— EXTRAIT DU DOCUMENT —
------------------------

Quelle occasion ratée d’aborder un sujet si important. Quelle triste société de perdants avons-nous, habillée de peur et d’hypocrisie.

Manifestement, il s’agit d’un film propre à susciter la réflexion. On est loin de Toy Story. Oh Willy est un film d’une beauté exceptionnelle qui aborde les thématiques du deuil et de la fragilité émotionnelle de façon symbolique et avec une très grande dignité.

Mais voilà, on y voit des pénis et des seins. En tissu, rappelons-le! Et il y a eu malaise dans l’auditoire. Et une dame s’est levée et est partie avec son enfant. Et ça murmurait. Et le responsable a pris la décision d’arrêter la projection et de s’excuser devant le public.

Dans la situation où un film, dont la qualité est indéniable, provoque des réactions et des questionnements – légitimes –, on a donc décidé de ne faire confiance ni à l’expertise de Travelling en matière de cinéma ni à l’intelligence des enfants.

On peut certainement identifier les parents en tant que grands responsables de cet échec : ce sont eux qui ont ressenti un malaise et mis de la pression sur le diffuseur, qui a réagi en leur faveur, niant du coup la capacité du cinéma et de l’art en général à ouvrir l’esprit, à bouleverser les idées reçues et à créer de la beauté inattendue.

Ainsi, on ne tolère pas au Québec, en 2013, de la nudité artistique dans un film destiné à un jeune public. Un jeune public d’enfants qui, à 4-5 ans, sortent à peine de l’époque bénie où les bébés peuvent circuler nus à leur guise et boire au sein de leur mère, et qui, à 11-12 ans, font leur entrée dans la puberté avec en tête des milliers de questions encore sans réponse sur la sexualité. Quelle occasion ratée d’aborder un sujet si important. Quelle triste société de perdants avons-nous, habillée de peur et d’hypocrisie.

------------------------

— DONNÉES FOURNIES —
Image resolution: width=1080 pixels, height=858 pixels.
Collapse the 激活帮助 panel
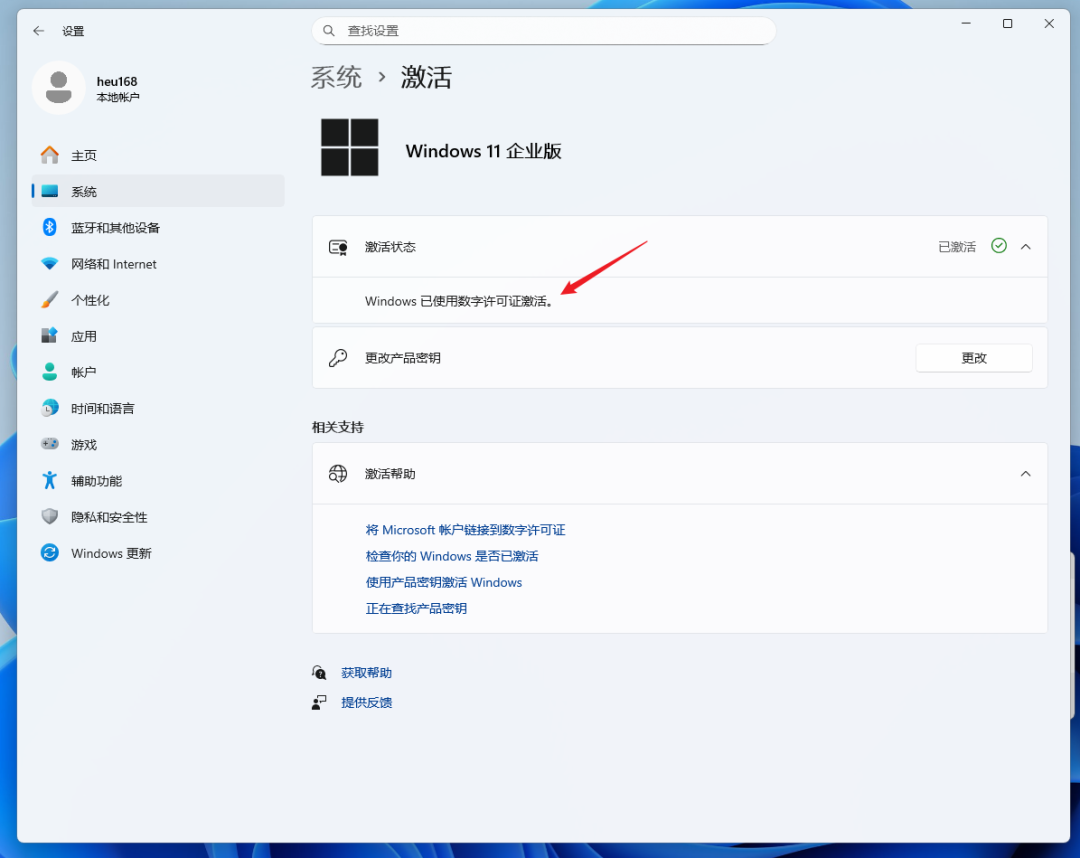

------------------------

— CONSIGNE 1 —
D'après l'extrait, quelle décision le responsable a-t-il prise pendant la projection ?
— CONSIGNE 2 —
Relevez, dans l'extrait, toutes les capacités du cinéma et de l'art que le diffuseur a niées en réagissant en faveur des parents.
— CONSIGNE 3 —
Restituez sans modification le passage de l'extrait qui va de « Manifestement, il s’agit » jusqu'à « devant le public. ».

— CORRIGÉ 1 —
Il a décidé d'arrêter la projection et de s'excuser devant le public.

— CORRIGÉ 2 —
Ouvrir l'esprit ; bouleverser les idées reçues ; créer de la beauté inattendue.

— CORRIGÉ 3 —
Manifestement, il s’agit d’un film propre à susciter la réflexion. On est loin de Toy Story. Oh Willy est un film d’une beauté exceptionnelle qui aborde les thématiques du deuil et de la fragilité émotionnelle de façon symbolique et avec une très grande dignité.

Mais voilà, on y voit des pénis et des seins. En tissu, rappelons-le! Et il y a eu malaise dans l’auditoire. Et une dame s’est levée et est partie avec son enfant. Et ça murmurait. Et le responsable a pris la décision d’arrêter la projection et de s’excuser devant le public.